The bulldozers have moved in to demolish The Chantry (ITV News) 
The bulldozers have moved in to demolish The Chantry (ITV News) 

Demolition work has begun on a second clifftop home in a picturesque seaside spot, just weeks after another property was knocked down in the village.

Bulldozers have started tearing down The Chantry, in Thorpeness on the Suffolk coast because of its proximity to the crumbling cliff edge, according to ITV News.

The four-bedroom home on North End Avenue was put up for auction in September, selling for £200,000, according to the agents' website.

But East Suffolk Council said demolition had to begin after “critical safety levels” were reached.

At the end of October, neighbor Jean Flick, 88, saw her clifftop home in Thorpeness demolished after what the council described as “significant erosion.”

Evelyn Rumsby, who has lived in the village since 1977, described the latest demolition as “heartbreaking.”

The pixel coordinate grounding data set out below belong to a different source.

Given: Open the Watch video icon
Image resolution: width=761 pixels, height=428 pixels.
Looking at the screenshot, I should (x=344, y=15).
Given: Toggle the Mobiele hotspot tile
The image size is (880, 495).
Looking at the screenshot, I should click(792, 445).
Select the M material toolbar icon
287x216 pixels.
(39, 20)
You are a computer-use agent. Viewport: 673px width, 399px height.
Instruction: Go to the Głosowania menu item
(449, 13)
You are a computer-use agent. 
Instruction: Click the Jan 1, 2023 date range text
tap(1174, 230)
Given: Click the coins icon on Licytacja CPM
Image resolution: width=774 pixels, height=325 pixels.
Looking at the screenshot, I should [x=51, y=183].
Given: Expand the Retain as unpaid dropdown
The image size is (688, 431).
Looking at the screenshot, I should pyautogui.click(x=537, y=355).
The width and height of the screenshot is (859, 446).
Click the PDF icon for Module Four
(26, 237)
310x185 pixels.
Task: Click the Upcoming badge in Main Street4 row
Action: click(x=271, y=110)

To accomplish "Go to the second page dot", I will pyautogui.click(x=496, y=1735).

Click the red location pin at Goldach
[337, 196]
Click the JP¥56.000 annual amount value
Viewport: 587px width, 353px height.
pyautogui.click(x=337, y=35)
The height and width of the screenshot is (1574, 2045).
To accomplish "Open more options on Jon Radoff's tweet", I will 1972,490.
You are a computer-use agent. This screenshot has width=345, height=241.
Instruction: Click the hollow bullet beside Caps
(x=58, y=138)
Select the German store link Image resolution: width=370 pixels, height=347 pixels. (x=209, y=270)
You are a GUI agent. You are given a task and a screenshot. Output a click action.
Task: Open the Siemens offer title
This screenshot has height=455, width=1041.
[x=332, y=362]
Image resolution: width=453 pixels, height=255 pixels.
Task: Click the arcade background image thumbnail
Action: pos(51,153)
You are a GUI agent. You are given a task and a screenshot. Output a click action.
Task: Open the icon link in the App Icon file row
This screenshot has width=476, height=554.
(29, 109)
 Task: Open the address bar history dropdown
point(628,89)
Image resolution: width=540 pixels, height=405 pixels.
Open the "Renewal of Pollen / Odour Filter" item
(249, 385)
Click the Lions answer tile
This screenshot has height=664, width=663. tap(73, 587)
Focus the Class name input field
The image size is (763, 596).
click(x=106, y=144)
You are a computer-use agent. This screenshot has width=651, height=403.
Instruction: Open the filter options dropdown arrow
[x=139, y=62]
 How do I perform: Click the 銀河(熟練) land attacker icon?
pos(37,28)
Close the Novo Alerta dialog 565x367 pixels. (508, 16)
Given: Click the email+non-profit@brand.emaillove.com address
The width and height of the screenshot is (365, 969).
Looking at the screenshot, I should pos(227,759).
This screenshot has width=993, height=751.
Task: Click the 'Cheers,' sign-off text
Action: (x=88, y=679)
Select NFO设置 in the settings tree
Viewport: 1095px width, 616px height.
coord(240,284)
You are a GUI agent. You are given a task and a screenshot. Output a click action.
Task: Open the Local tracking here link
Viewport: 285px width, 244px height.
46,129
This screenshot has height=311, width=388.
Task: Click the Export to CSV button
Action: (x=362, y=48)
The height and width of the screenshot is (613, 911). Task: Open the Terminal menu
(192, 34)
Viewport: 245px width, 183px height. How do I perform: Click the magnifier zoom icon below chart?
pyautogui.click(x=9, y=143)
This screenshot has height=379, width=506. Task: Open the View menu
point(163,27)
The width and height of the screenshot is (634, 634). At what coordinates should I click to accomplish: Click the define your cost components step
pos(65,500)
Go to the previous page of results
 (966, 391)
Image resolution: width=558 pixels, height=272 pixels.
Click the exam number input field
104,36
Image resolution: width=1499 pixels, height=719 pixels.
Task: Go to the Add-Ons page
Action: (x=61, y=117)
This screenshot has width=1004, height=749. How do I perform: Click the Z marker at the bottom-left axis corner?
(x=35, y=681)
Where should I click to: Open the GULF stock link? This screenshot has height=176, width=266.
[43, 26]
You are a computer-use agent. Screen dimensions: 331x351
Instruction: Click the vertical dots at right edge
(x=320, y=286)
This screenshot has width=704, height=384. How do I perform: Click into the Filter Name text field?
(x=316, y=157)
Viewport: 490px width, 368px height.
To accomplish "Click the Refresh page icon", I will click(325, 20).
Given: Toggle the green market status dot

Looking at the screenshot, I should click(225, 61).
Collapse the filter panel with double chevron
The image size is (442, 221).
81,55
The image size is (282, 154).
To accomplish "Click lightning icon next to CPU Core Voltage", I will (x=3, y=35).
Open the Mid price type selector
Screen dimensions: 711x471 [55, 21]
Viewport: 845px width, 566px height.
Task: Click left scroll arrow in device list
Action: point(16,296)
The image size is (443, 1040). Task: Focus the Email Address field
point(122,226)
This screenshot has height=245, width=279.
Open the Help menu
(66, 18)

“I don’t think unless you live here, you can’t experience anything like it... the noise of these lovely homes going,” she said, holding back tears.

“The erosion has been extreme over the last months, really extreme, and our only hope now is the shingle might come back if the winds change and we don’t have the intensity of these high winds that we’ve had over the last few months.”

“I do have fears,” she said. “We have to acknowledge that if it [erosion] moved in and this road went, there would be no access to our home site. It’s the access to the properties that is a big consideration.”

A spokesperson for East Suffolk Council said: “We have been working closely with affected property owners following significant recent erosion and sadly, critical safety levels have now been reached for another property on North End Avenue.”

He said demolition is in progress and we will continue to support the owners and their contractors to ensure the building can be taken down safely.

“This is a distressing situation, and we would request that people respect the owner’s privacy at this difficult time,” the spokesperson said.

“It is impossible to accurately predict when further losses may occur as erosion is not linear. Therefore, we are regularly monitoring the area and engaging with property owners on an ongoing basis.”